Format the rows below as a JSON list of strings, with one string for each line. Leave out blank lines.

-- START Supplied material --

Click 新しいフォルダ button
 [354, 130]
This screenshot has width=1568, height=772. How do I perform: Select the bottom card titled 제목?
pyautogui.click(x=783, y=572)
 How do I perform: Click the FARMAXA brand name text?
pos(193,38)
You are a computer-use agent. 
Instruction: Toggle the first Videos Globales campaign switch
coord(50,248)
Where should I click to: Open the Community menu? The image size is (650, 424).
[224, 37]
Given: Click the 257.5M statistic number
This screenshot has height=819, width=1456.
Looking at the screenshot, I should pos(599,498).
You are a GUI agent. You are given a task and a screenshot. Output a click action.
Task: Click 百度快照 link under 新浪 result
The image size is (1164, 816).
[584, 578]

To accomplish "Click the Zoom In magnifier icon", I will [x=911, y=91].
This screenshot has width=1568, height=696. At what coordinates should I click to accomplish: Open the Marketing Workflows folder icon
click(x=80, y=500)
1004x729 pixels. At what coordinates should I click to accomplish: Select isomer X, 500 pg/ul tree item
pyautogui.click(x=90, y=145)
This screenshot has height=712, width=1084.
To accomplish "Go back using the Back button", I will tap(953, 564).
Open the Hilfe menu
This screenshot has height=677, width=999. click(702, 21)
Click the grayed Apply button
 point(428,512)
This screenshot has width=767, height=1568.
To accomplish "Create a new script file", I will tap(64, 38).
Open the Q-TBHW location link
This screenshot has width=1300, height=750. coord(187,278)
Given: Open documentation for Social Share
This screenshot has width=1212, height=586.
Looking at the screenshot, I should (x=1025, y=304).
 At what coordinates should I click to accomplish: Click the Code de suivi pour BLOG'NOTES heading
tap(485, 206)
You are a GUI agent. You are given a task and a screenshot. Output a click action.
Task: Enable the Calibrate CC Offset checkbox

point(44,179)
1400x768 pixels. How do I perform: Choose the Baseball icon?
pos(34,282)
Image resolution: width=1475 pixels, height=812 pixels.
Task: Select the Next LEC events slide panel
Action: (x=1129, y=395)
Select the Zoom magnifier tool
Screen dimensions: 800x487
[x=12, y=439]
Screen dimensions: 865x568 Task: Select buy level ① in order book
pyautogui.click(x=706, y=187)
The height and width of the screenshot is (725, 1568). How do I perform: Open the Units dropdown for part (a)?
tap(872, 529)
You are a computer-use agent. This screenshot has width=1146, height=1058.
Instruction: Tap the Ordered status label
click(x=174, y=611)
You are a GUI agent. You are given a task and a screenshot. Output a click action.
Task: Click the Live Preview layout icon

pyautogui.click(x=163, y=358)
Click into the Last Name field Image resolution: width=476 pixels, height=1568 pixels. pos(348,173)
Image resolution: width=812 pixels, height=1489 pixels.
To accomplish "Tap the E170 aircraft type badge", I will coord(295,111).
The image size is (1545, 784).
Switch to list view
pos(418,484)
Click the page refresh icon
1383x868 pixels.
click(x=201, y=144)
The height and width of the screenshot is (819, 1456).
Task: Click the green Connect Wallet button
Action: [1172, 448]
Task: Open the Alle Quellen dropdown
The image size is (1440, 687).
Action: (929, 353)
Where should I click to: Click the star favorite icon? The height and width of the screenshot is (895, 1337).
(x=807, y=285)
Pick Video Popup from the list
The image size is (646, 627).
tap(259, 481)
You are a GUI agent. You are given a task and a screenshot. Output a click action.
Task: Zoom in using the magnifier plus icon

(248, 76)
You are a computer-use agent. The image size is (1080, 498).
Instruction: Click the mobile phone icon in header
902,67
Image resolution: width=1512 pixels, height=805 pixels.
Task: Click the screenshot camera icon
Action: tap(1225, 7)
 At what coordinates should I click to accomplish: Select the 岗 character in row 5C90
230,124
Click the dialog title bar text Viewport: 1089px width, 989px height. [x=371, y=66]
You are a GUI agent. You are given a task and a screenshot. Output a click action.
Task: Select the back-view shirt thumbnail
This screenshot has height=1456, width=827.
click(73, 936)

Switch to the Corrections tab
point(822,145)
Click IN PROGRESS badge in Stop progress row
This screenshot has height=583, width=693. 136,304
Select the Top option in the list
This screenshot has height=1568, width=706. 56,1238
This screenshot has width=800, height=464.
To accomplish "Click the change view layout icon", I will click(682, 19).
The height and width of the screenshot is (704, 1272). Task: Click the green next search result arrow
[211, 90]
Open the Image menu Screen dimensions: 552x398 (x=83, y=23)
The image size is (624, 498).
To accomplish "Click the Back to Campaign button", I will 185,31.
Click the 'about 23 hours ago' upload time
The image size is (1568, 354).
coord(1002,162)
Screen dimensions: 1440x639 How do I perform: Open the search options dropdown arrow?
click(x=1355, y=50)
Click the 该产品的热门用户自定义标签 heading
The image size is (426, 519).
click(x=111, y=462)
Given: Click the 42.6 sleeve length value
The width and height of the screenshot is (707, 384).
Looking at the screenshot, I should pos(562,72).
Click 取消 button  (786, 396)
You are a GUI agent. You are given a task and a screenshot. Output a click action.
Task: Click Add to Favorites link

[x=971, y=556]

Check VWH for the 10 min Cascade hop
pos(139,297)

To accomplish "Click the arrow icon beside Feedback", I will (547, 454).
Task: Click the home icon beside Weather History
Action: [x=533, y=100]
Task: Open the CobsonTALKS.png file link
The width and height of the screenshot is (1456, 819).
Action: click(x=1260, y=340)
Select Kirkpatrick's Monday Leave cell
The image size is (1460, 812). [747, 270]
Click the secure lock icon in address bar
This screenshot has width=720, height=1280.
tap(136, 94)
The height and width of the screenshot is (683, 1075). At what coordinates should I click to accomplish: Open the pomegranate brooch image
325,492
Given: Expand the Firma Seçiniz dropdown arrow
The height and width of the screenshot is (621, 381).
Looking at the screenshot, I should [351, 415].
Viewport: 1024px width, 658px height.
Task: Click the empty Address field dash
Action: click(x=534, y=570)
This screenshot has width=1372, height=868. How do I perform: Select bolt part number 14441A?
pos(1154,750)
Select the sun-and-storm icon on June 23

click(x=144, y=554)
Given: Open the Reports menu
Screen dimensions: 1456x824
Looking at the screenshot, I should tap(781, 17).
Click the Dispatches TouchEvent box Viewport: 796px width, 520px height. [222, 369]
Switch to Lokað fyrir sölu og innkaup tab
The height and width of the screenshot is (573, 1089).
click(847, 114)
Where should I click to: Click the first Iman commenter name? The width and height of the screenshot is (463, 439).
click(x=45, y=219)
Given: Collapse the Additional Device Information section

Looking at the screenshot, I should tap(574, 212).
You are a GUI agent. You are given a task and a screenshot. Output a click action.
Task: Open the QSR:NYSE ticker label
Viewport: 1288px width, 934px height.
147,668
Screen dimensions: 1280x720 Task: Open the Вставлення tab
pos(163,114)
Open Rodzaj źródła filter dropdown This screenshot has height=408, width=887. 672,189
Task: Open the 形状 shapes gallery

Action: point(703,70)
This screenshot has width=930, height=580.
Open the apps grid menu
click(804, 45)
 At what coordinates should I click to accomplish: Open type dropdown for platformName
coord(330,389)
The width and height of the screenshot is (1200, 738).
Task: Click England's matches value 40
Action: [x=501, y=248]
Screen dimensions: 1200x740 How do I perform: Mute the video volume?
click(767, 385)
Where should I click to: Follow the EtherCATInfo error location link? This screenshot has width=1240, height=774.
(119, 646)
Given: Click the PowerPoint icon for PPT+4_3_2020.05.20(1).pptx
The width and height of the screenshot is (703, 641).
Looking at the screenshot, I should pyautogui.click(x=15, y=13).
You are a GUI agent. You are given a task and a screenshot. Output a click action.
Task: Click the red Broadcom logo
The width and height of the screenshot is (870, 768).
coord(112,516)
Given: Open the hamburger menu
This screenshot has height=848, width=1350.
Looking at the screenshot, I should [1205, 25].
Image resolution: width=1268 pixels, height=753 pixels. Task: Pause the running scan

-- END Supplied material --

• Full answer:
[
  "Click 新しいフォルダ button",
  " [354, 130]",
  "This screenshot has width=1568, height=772. How do I perform: Select the bottom card titled 제목?",
  "pyautogui.click(x=783, y=572)",
  " How do I perform: Click the FARMAXA brand name text?",
  "pos(193,38)",
  "You are a computer-use agent. ",
  "Instruction: Toggle the first Videos Globales campaign switch",
  "coord(50,248)",
  "Where should I click to: Open the Community menu? The image size is (650, 424).",
  "[224, 37]",
  "Given: Click the 257.5M statistic number",
  "This screenshot has height=819, width=1456.",
  "Looking at the screenshot, I should pos(599,498).",
  "You are a GUI agent. You are given a task and a screenshot. Output a click action.",
  "Task: Click 百度快照 link under 新浪 result",
  "The image size is (1164, 816).",
  "[584, 578]",
  "To accomplish \"Click the Zoom In magnifier icon\", I will [x=911, y=91].",
  "This screenshot has width=1568, height=696. At what coordinates should I click to accomplish: Open the Marketing Workflows folder icon",
  "click(x=80, y=500)",
  "1004x729 pixels. At what coordinates should I click to accomplish: Select isomer X, 500 pg/ul tree item",
  "pyautogui.click(x=90, y=145)",
  "This screenshot has height=712, width=1084.",
  "To accomplish \"Go back using the Back button\", I will tap(953, 564).",
  "Open the Hilfe menu",
  "This screenshot has height=677, width=999. click(702, 21)",
  "Click the grayed Apply button",
  " point(428,512)",
  "This screenshot has width=767, height=1568.",
  "To accomplish \"Create a new script file\", I will tap(64, 38).",
  "Open the Q-TBHW location link",
  "This screenshot has width=1300, height=750. coord(187,278)",
  "Given: Open documentation for Social Share",
  "This screenshot has width=1212, height=586.",
  "Looking at the screenshot, I should (x=1025, y=304).",
  " At what coordinates should I click to accomplish: Click the Code de suivi pour BLOG'NOTES heading",
  "tap(485, 206)",
  "You are a GUI agent. You are given a task and a screenshot. Output a click action.",
  "Task: Enable the Calibrate CC Offset checkbox",
  "point(44,179)",
  "1400x768 pixels. How do I perform: Choose the Baseball icon?",
  "pos(34,282)",
  "Image resolution: width=1475 pixels, height=812 pixels.",
  "Task: Select the Next LEC events slide panel",
  "Action: (x=1129, y=395)",
  "Select the Zoom magnifier tool",
  "Screen dimensions: 800x487",
  "[x=12, y=439]",
  "Screen dimensions: 865x568 Task: Select buy level ① in order book",
  "pyautogui.click(x=706, y=187)",
  "The height and width of the screenshot is (725, 1568). How do I perform: Open the Units dropdown for part (a)?",
  "tap(872, 529)",
  "You are a computer-use agent. This screenshot has width=1146, height=1058.",
  "Instruction: Tap the Ordered status label",
  "click(x=174, y=611)",
  "You are a GUI agent. You are given a task and a screenshot. Output a click action.",
  "Task: Click the Live Preview layout icon",
  "pyautogui.click(x=163, y=358)",
  "Click into the Last Name field Image resolution: width=476 pixels, height=1568 pixels. pos(348,173)",
  "Image resolution: width=812 pixels, height=1489 pixels.",
  "To accomplish \"Tap the E170 aircraft type badge\", I will coord(295,111).",
  "The image size is (1545, 784).",
  "Switch to list view",
  "pos(418,484)",
  "Click the page refresh icon",
  "1383x868 pixels.",
  "click(x=201, y=144)",
  "The height and width of the screenshot is (819, 1456).",
  "Task: Click the green Connect Wallet button",
  "Action: [1172, 448]",
  "Task: Open the Alle Quellen dropdown",
  "The image size is (1440, 687).",
  "Action: (929, 353)",
  "Where should I click to: Click the star favorite icon? The height and width of the screenshot is (895, 1337).",
  "(x=807, y=285)",
  "Pick Video Popup from the list",
  "The image size is (646, 627).",
  "tap(259, 481)",
  "You are a GUI agent. You are given a task and a screenshot. Output a click action.",
  "Task: Zoom in using the magnifier plus icon",
  "(248, 76)",
  "You are a computer-use agent. The image size is (1080, 498).",
  "Instruction: Click the mobile phone icon in header",
  "902,67",
  "Image resolution: width=1512 pixels, height=805 pixels.",
  "Task: Click the screenshot camera icon",
  "Action: tap(1225, 7)",
  " At what coordinates should I click to accomplish: Select the 岗 character in row 5C90",
  "230,124",
  "Click the dialog title bar text Viewport: 1089px width, 989px height. [x=371, y=66]",
  "You are a GUI agent. You are given a task and a screenshot. Output a click action.",
  "Task: Select the back-view shirt thumbnail",
  "This screenshot has height=1456, width=827.",
  "click(73, 936)",
  "Switch to the Corrections tab",
  "point(822,145)",
  "Click IN PROGRESS badge in Stop progress row",
  "This screenshot has height=583, width=693. 136,304",
  "Select the Top option in the list",
  "This screenshot has height=1568, width=706. 56,1238",
  "This screenshot has width=800, height=464.",
  "To accomplish \"Click the change view layout icon\", I will click(682, 19).",
  "The height and width of the screenshot is (704, 1272). Task: Click the green next search result arrow",
  "[211, 90]",
  "Open the Image menu Screen dimensions: 552x398 (x=83, y=23)",
  "The image size is (624, 498).",
  "To accomplish \"Click the Back to Campaign button\", I will 185,31.",
  "Click the 'about 23 hours ago' upload time",
  "The image size is (1568, 354).",
  "coord(1002,162)",
  "Screen dimensions: 1440x639 How do I perform: Open the search options dropdown arrow?",
  "click(x=1355, y=50)",
  "Click the 该产品的热门用户自定义标签 heading",
  "The image size is (426, 519).",
  "click(x=111, y=462)",
  "Given: Click the 42.6 sleeve length value",
  "The width and height of the screenshot is (707, 384).",
  "Looking at the screenshot, I should pos(562,72).",
  "Click 取消 button  (786, 396)",
  "You are a GUI agent. You are given a task and a screenshot. Output a click action.",
  "Task: Click Add to Favorites link",
  "[x=971, y=556]",
  "Check VWH for the 10 min Cascade hop",
  "pos(139,297)",
  "To accomplish \"Click the arrow icon beside Feedback\", I will (547, 454).",
  "Task: Click the home icon beside Weather History",
  "Action: [x=533, y=100]",
  "Task: Open the CobsonTALKS.png file link",
  "The width and height of the screenshot is (1456, 819).",
  "Action: click(x=1260, y=340)",
  "Select Kirkpatrick's Monday Leave cell",
  "The image size is (1460, 812). [747, 270]",
  "Click the secure lock icon in address bar",
  "This screenshot has width=720, height=1280.",
  "tap(136, 94)",
  "The height and width of the screenshot is (683, 1075). At what coordinates should I click to accomplish: Open the pomegranate brooch image",
  "325,492",
  "Given: Expand the Firma Seçiniz dropdown arrow",
  "The height and width of the screenshot is (621, 381).",
  "Looking at the screenshot, I should [351, 415].",
  "Viewport: 1024px width, 658px height.",
  "Task: Click the empty Address field dash",
  "Action: click(x=534, y=570)",
  "This screenshot has width=1372, height=868. How do I perform: Select bolt part number 14441A?",
  "pos(1154,750)",
  "Select the sun-and-storm icon on June 23",
  "click(x=144, y=554)",
  "Given: Open the Reports menu",
  "Screen dimensions: 1456x824",
  "Looking at the screenshot, I should tap(781, 17).",
  "Click the Dispatches TouchEvent box Viewport: 796px width, 520px height. [222, 369]",
  "Switch to Lokað fyrir sölu og innkaup tab",
  "The height and width of the screenshot is (573, 1089).",
  "click(847, 114)",
  "Where should I click to: Click the first Iman commenter name? The width and height of the screenshot is (463, 439).",
  "click(x=45, y=219)",
  "Given: Collapse the Additional Device Information section",
  "Looking at the screenshot, I should tap(574, 212).",
  "You are a GUI agent. You are given a task and a screenshot. Output a click action.",
  "Task: Open the QSR:NYSE ticker label",
  "Viewport: 1288px width, 934px height.",
  "147,668",
  "Screen dimensions: 1280x720 Task: Open the Вставлення tab",
  "pos(163,114)",
  "Open Rodzaj źródła filter dropdown This screenshot has height=408, width=887. 672,189",
  "Task: Open the 形状 shapes gallery",
  "Action: point(703,70)",
  "This screenshot has width=930, height=580.",
  "Open the apps grid menu",
  "click(804, 45)",
  " At what coordinates should I click to accomplish: Open type dropdown for platformName",
  "coord(330,389)",
  "The width and height of the screenshot is (1200, 738).",
  "Task: Click England's matches value 40",
  "Action: [x=501, y=248]",
  "Screen dimensions: 1200x740 How do I perform: Mute the video volume?",
  "click(767, 385)",
  "Where should I click to: Follow the EtherCATInfo error location link? This screenshot has width=1240, height=774.",
  "(119, 646)",
  "Given: Click the PowerPoint icon for PPT+4_3_2020.05.20(1).pptx",
  "The width and height of the screenshot is (703, 641).",
  "Looking at the screenshot, I should pyautogui.click(x=15, y=13).",
  "You are a GUI agent. You are given a task and a screenshot. Output a click action.",
  "Task: Click the red Broadcom logo",
  "The width and height of the screenshot is (870, 768).",
  "coord(112,516)",
  "Given: Open the hamburger menu",
  "This screenshot has height=848, width=1350.",
  "Looking at the screenshot, I should [1205, 25].",
  "Image resolution: width=1268 pixels, height=753 pixels. Task: Pause the running scan"
]